Before he deceased my father-in-law, Dr. Sidney Duboe, used to say, "It takes two parents to bring up six children, but it takes six children to look after two parents." There happens in the life of every child when he or she turns out to be a parent to his or her parent(s). This transition and role reversal often lead to psychological difficulties for both sides. In some situations the operative term may be "parental figure" rather than a real parent.
For the parent it presents an increasingly difficult conflict. The parents have been caregivers and caretakers to their children for decades. I know even as a middle-aged psychologist I consulted my parents for advice when writing books or articles. And, of course, a mother will be Mom no matter how old she is. Gradually, the parent comes to rely on his or her children for more and more things. There develops both an appreciation and a resentment. "Don't treat me like a child!" punctuates the end of many conversations. These behaviors are based in a perceived loss of dignity and self-respect. The degree to which a parent adapts to the changes associated with aging, including illnesses, will generally determine the degree to which the parent-adult child conflict escalates. Naturally, all of this is compounded by conditions such as Alzheimer's, loss of bladder and/or bowel control, loss of a significant others, or necessary changes of residence, such as to assisted living quarters, convalescent homes, or even moving in with an adult child. Suddenly, parents have to allow themselves to be cared for by their children. The stark reality of aging and one's own mortality is never more defined. Parents do not want to be a burden to their children but recognize they need help.
For the adult child, there too exist conflicts. Watching a parent age also beginsto define the adult child's mortality. The adult child begins to struggle with the concept of role reversal. He or she must now not only be responsible for any children in the family and themselves as they prepare for aging, but must also take the needs of the aging parent(s) into consideration. Then the emotion of guilt enters the scene as the adult child feels remorse for having any negative thoughts. "What a bad person I must be to resent having to care for my parents when they gave so much of themselves to me!"
All should know such mixed emotions are perfectly normal. Rather than suppress such feelings, they should be openly discussed with other family members in an honest and supportive fashion. Attempting to repress such powerful emotions in secrecy out of guilt only exacerbates the whole situation. Educating oneself and possibly seeking assistance from a professional can often avert difficulties or stem the deterioration of a current situation.

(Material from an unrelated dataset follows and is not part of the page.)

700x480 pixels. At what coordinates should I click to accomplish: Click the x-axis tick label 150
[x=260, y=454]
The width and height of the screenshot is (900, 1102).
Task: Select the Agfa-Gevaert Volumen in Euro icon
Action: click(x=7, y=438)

It IS a real role reversal. It IS often difficult. It IS a normal part of the life cycle of human beings, and we all experience it to some degree. It IS a delicate balancing act. The most important point is that the aging parent(s) should be treated with dignity and respect while ensuring their safety and well-being. Openness allows a secure forum for both. No one says it is going to be easy. And, by the way, if you have children, how you treat your aging parent(s) will be a model for how your children are to treat you!!